The Incredible LinkTron 5000(tm)!

I talked in a previous post about Unbreakable Links-- that is, stating every URL in terms of a Google search rather than an absolute address. Great concept, but how do you determine which words on a web page are most likely to generate a unique search result? Well, wonder no more:


This is a companion discussion topic for the original blog entry at: http://www.codinghorror.com/blog/2004/08/the-incredible-linktron-5000tm.html
  • LinkTron wasn’t prefixing http:// in front of URLs entered into the textbox. Now it is.
  • temporarily disable gzip page retrieval (bug)
  • fixed and re-enabled GZIP support
  • added two additional options
  • changed default to dictionary only (faster)
  • warn non-english readers
  • better caching
  • gracefully handle HTTP errors (timeout, dns resolution, etc)

I was waiting for this sooo bad…but now I am kind of disappointed, because it does not seem to work right. I tried two simple random URL’s that came to my mind and it didn’t link to the right page.

The one’s I tried:
msdn.microsoft.com/express
http://www.franklins.net/dotnetrocks

Well, you linked to the front page of a dynamic website ( dotnetrocks ), which is going to change. For example if you linked to the front page of this blog. Two weeks from now the content would be totally different! Not a good idea.

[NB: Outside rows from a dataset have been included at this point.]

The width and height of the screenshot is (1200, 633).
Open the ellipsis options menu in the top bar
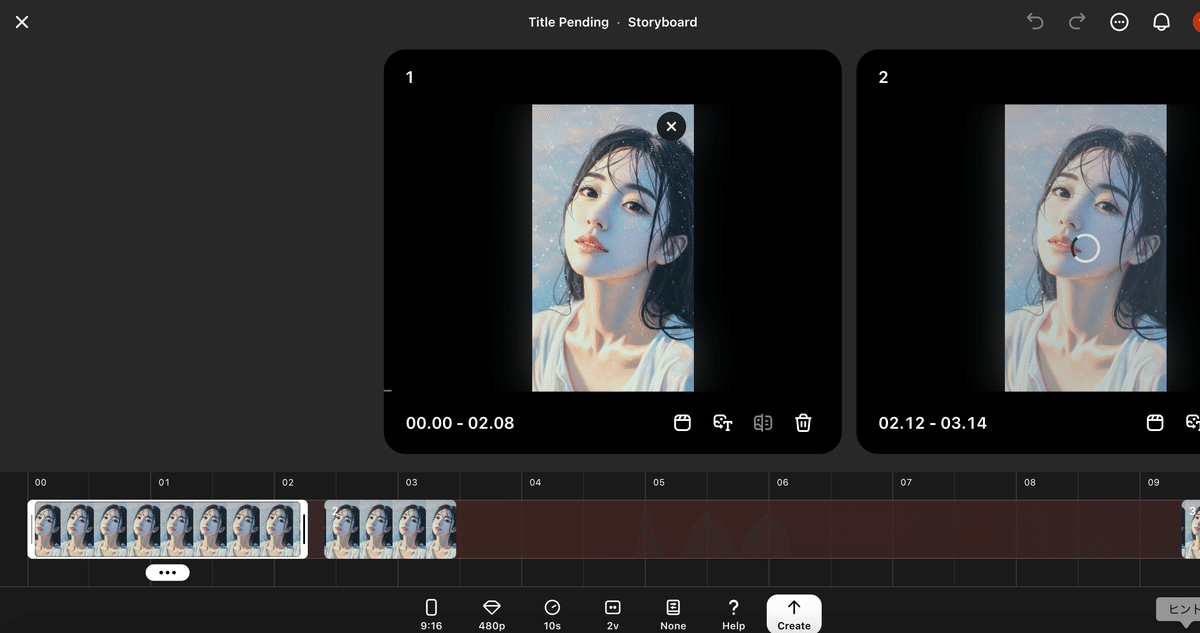1119,21
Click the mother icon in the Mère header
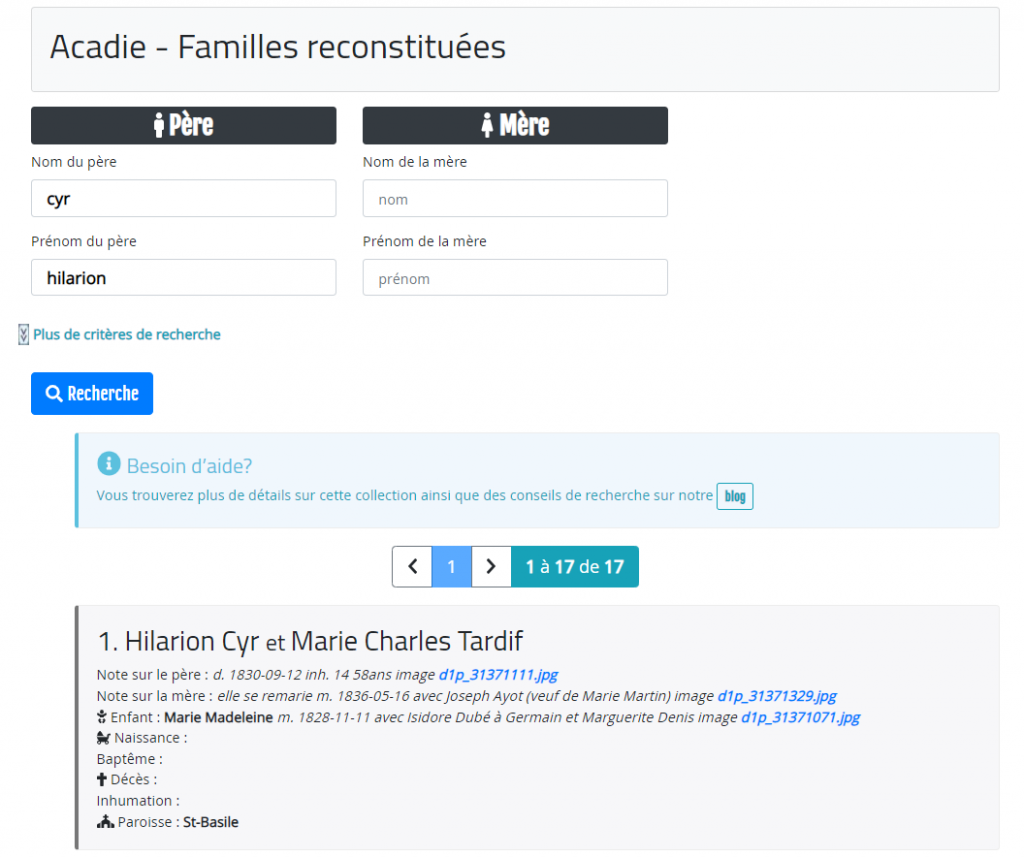The width and height of the screenshot is (1024, 857). 487,126
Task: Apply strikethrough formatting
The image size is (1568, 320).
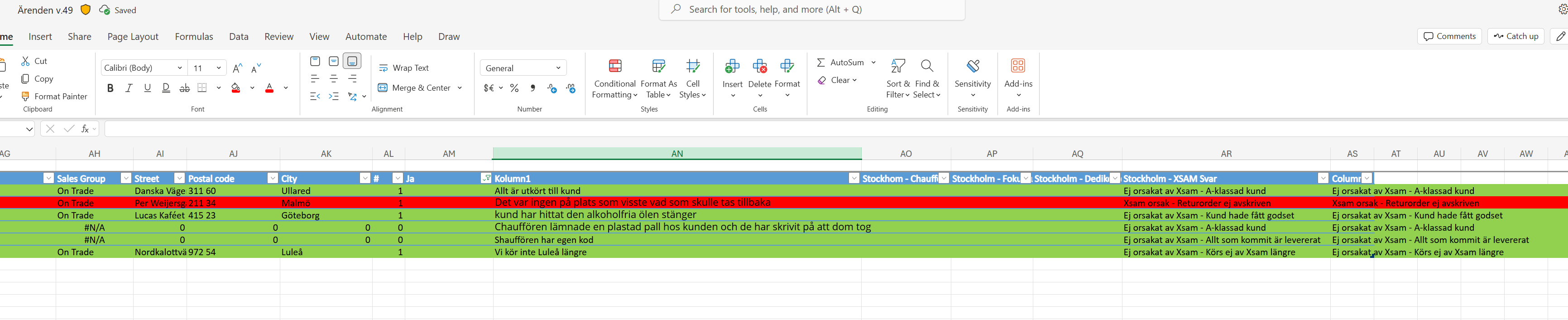Action: (184, 88)
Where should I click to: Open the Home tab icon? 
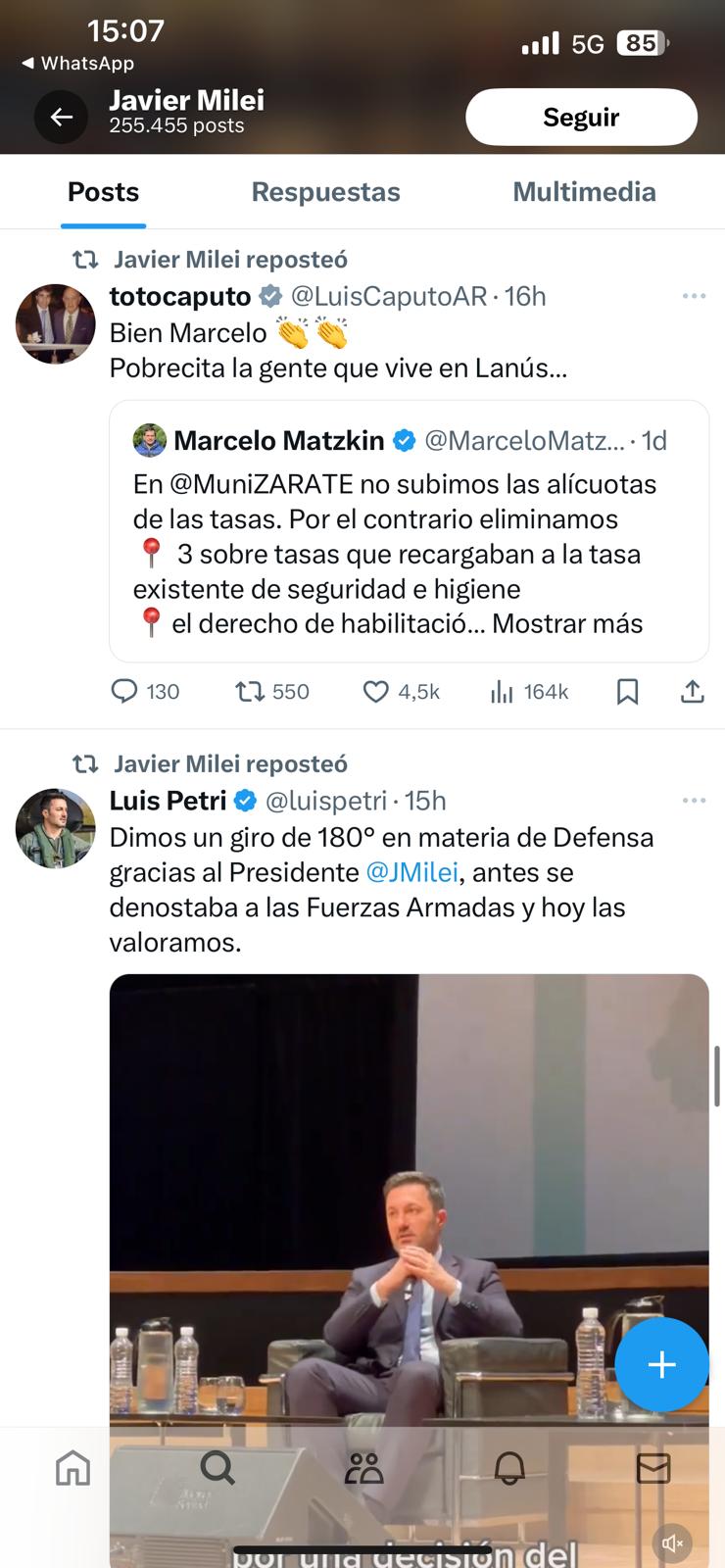pos(72,1468)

Try generating keywords from PERMALINKS (eg individual articles) rather than front pages… I think you will be very happy with the result.

Also the 2nd one works fine ( http://msdn.microsoft.com/express )

I get…

http://www.google.com/search?q=hobbyists+novices+complements+lightweight+enthusiastsbtnI=1

Which brings me directly to that page!

  • faster rejection of words less than 5 chars
  • fixed small alternate dictionary bug
  • updated links to current blog entries
  • reject pages with less than 20 words of plaintext
  • found a much more sophisticated HTML regex replacement ( http://concepts.waetech.com/unclosed_tags/ ) that can deal with HTML tags that include “” as an element.
  • force the use of non-dictionary words if the # of unique words on page is less than 60.
  • now stores plaintext as continous space delimited string (for markov chain generation, eventually)

Hi Jeff,
you are right. It works fine, if you don’t use it for sites that change their content a lot.

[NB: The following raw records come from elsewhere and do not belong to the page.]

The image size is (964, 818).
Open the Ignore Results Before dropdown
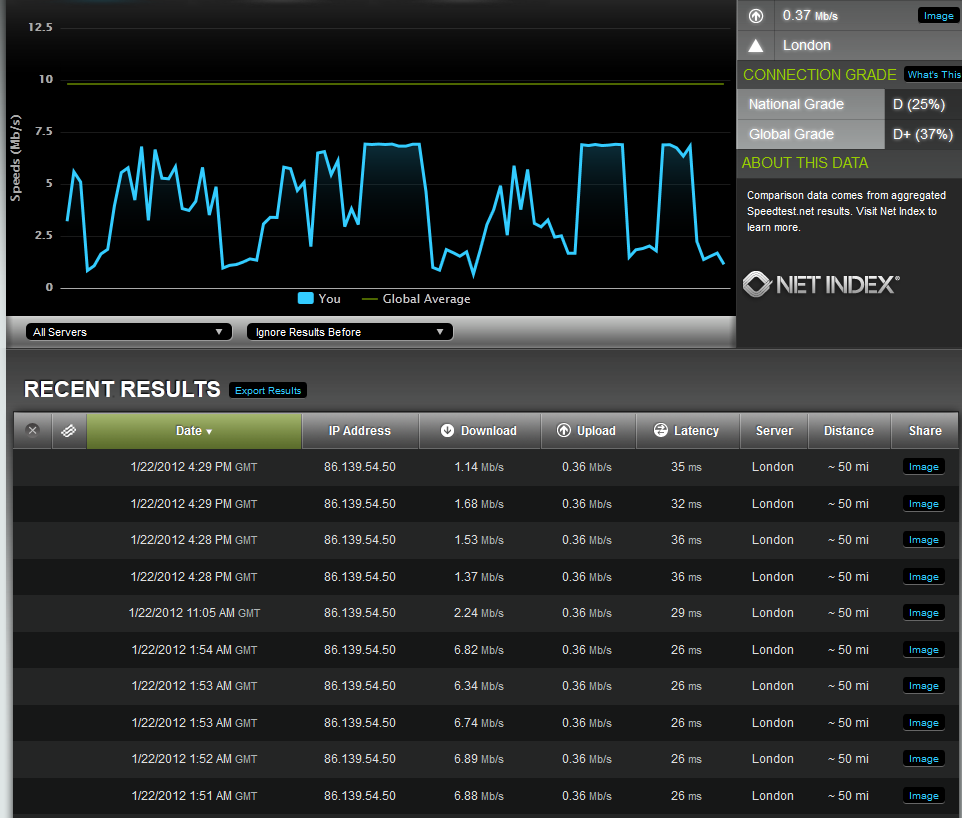[349, 332]
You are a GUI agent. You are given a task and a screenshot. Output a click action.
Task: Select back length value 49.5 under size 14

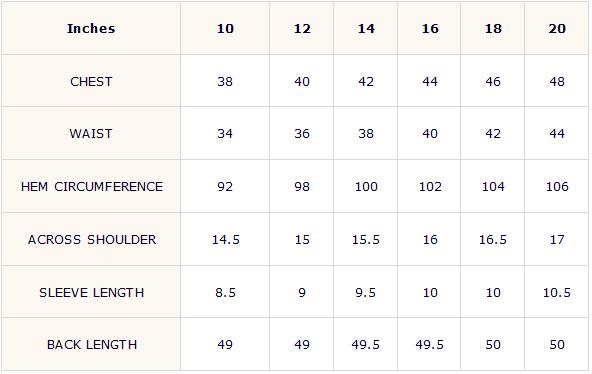click(x=365, y=345)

I think it would be really cool to have a LinkTron web service, so everybody can start using unbreakable links on their web sites by parsing dynamic content for anchors and replacing them by unbreakable achnors!!!

  • implemented phrase counting*
  • show processing time in milliseconds
  • allow url= querystring param
  • I am unclear how to use the data generated from the phrase frequency count… suggestions? This is much, much more complicated than a word frequency count.
  • deny non-English domain suffixes *
  • fix Int32 overflow due to Google doubling index size
  • fix Deflate bug
  • incorporate latest shared libraries
  • flush alternate (user website generated) dictionary
  • sorry, results will always suck due to use of English dictionary… and there was too much abuse.

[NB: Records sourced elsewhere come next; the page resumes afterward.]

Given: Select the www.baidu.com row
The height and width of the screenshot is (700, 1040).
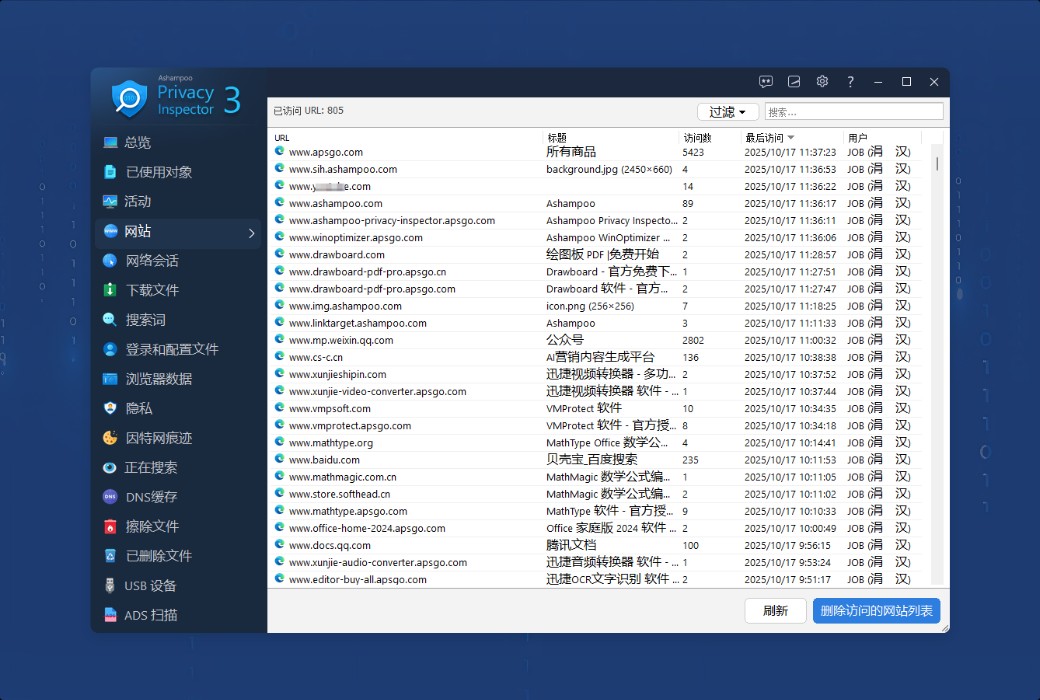Looking at the screenshot, I should (x=324, y=460).
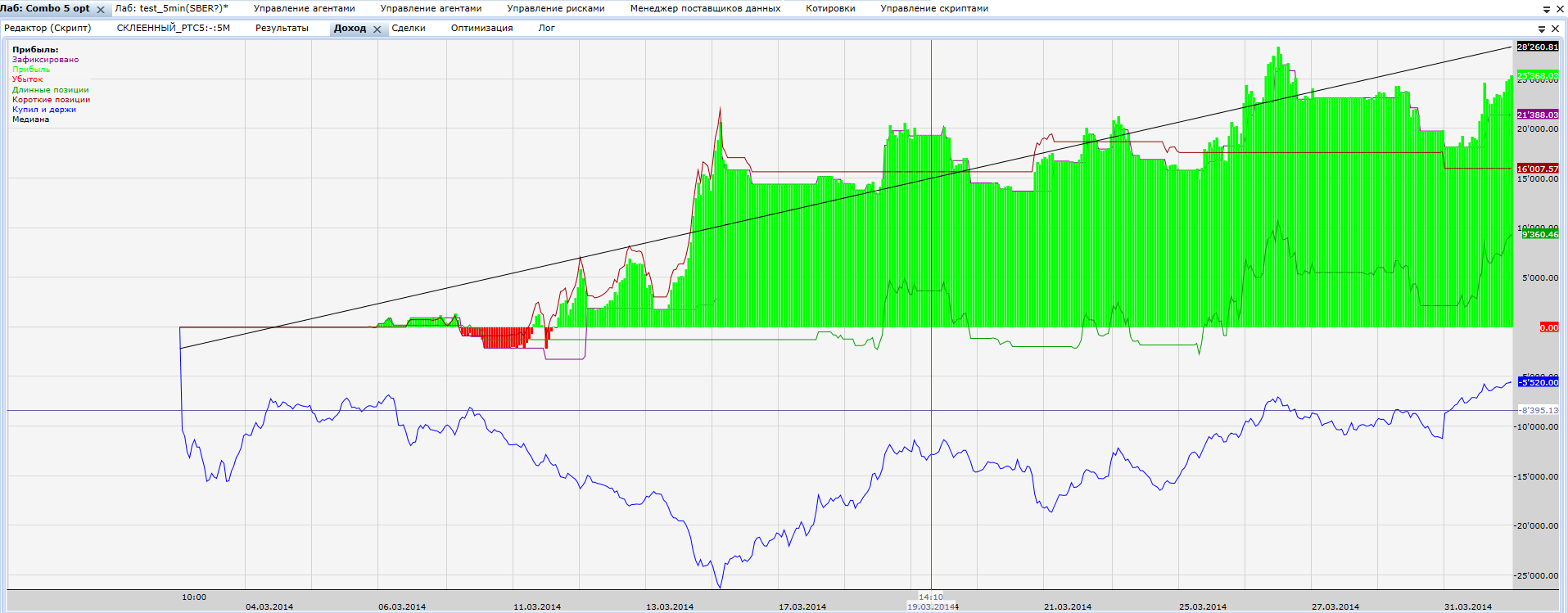1568x613 pixels.
Task: Click the Зафиксировано legend label
Action: pyautogui.click(x=46, y=60)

http://www.google.com/search?q=gotchas+unbreakable+irreversible+kidney+generatesbtnI=1
this is what i got for http://www.codinghorror.com/linktron5k/Default.aspx
The Linkitron kind of funny
"gotchas unbreakable irreversible kidney generates"
is this the newest superhero?
Gotcha, The Irreversible, Unbreakable, Kidney generator!

Ironic: 404 error on the linktron5k link